Three years ago, at one of the lowest moments of my life, I started doing something I never thought I’d do.  I’m reading every single play William Shakespeare ever wrote.  And I’m reading most of them aloud. From the three dour Henry VIs, through all of your Macbeths and Romeos and Hamlets, all the way to nutty Cymbeline and beyond.

I’m not a Shakespeare scholar. Or an actor. I read them as part of a Nashville Shakespeare Festival program called “Shakespeare Allowed!” which invites a group of strangers to gather at a giant square table in the downtown library and read one speech or line at a time, round-robin-style, regardless of gender or acting ability. (Others silently read along in the periphery, except during crowd scenes, when everyone homina homina hominas.) Over the years, people have tried to read lady parts in high voices (embarrassing) or French parts in French voices (disastrous) or ghost parts in, I don’t know, ghosty voices, but it never pans out. Eventually people settle down into their normal reading voices, because it’s really about the text and the simple act of reading in front of other people. It sounds as tedious as a toothache — but it’s been thrilling.

It began when I was in the midst of a particularly gruesome period of under-employment and depression, having decided to go out on my own as a freelance designer at the exact moment that the economy collapsed. It was positively, well, Shakespearean. Finding free entertainment was quite a challenge, and so one day, while flipping through an actual newspaper, I noticed an article about the Shakespeare Allowed! project and decided to go see what it was all about. I showed up at the library the first Saturday of the month and was amazed to see 40 eager people jammed into a tiny conference room, books in hand, ready to read “The Comedy of Errors.” I knew within 10 minutes that I’d be busy the first Saturday of every month.

As far back as high school, Shakespeare seemed like something I could admire but never truly love or understand. Like everyone ever born, I had to memorize and recite (disastrously, in the end) Mark Antony’s “Friends, Romans, countrymen” speech in English class, but that was about the extent of my Shakesperience. But here I was, in a roomful of everyday people, reading in their everyday voices, and as the lines flew by and the pages turned, I saw — or, rather, heard — a whole world opening up to me.
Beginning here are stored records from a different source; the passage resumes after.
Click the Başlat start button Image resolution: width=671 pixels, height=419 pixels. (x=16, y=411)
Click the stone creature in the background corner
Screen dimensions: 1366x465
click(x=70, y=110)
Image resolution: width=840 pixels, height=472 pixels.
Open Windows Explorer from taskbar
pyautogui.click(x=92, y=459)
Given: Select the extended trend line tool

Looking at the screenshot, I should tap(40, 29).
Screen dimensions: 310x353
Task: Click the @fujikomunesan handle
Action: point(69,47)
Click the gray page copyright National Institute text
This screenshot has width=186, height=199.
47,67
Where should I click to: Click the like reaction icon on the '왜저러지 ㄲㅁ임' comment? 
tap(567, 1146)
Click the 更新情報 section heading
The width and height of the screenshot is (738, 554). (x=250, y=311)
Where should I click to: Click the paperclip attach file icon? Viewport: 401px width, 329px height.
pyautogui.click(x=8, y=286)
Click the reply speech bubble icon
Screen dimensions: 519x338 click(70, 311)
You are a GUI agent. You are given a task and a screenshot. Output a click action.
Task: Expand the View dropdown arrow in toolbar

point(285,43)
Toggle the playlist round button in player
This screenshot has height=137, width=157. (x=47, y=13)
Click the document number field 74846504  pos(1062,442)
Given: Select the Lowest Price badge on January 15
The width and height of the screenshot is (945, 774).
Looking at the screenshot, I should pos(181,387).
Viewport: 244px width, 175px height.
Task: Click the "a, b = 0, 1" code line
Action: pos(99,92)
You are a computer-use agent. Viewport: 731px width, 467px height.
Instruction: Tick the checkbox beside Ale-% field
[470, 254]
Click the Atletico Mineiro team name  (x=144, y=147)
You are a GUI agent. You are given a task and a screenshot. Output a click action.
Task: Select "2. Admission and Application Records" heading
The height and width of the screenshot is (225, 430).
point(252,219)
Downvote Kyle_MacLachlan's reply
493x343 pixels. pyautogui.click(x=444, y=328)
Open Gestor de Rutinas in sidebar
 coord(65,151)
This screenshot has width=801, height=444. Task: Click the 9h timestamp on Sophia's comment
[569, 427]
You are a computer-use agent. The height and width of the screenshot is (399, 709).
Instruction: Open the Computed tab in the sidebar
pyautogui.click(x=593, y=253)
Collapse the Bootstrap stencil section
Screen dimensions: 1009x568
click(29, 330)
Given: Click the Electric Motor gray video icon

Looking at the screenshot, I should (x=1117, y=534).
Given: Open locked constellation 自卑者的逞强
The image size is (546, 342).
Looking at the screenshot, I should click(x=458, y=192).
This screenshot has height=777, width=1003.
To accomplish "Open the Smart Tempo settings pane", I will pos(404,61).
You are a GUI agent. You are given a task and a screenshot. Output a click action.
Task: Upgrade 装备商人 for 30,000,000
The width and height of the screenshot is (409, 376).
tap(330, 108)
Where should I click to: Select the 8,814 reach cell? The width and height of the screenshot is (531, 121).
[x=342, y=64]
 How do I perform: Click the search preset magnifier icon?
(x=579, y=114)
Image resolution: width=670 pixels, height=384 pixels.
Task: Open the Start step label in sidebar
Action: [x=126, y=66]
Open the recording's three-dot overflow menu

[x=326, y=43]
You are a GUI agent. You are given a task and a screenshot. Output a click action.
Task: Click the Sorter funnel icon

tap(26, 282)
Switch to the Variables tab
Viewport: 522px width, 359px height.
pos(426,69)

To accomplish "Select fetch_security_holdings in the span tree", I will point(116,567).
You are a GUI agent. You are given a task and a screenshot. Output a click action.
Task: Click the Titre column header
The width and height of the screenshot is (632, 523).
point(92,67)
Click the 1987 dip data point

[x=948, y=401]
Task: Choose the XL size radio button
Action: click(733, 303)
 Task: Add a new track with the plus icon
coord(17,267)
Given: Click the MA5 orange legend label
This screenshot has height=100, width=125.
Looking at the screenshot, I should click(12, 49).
Shakespeare no longer seemed impenetrable. And I had a sneaky feeling there was nothing going on in my life that he didn’t have an angle on. If I showed up every month, I’d discover them all.

The first few times I hid in the corner and read along silently. It took a few months before a freakishly low turnout forced me to sit at the grown-up table and read aloud from “The Merry Wives of Windsor.” At first, it wasn’t exactly a natural feeling, and no matter how many times I peeked ahead to see which line I’d get, the words never quite tripped off my tongue. I mangled a lot of lines. But there was no denying the thrill I felt when I managed to get to the end of a longish speech and realized there was a grin a mile wide on my face. Suddenly I wanted all the long speeches, all the big moments. From that moment on, the library would have to be on fire for me to give up my reading chair.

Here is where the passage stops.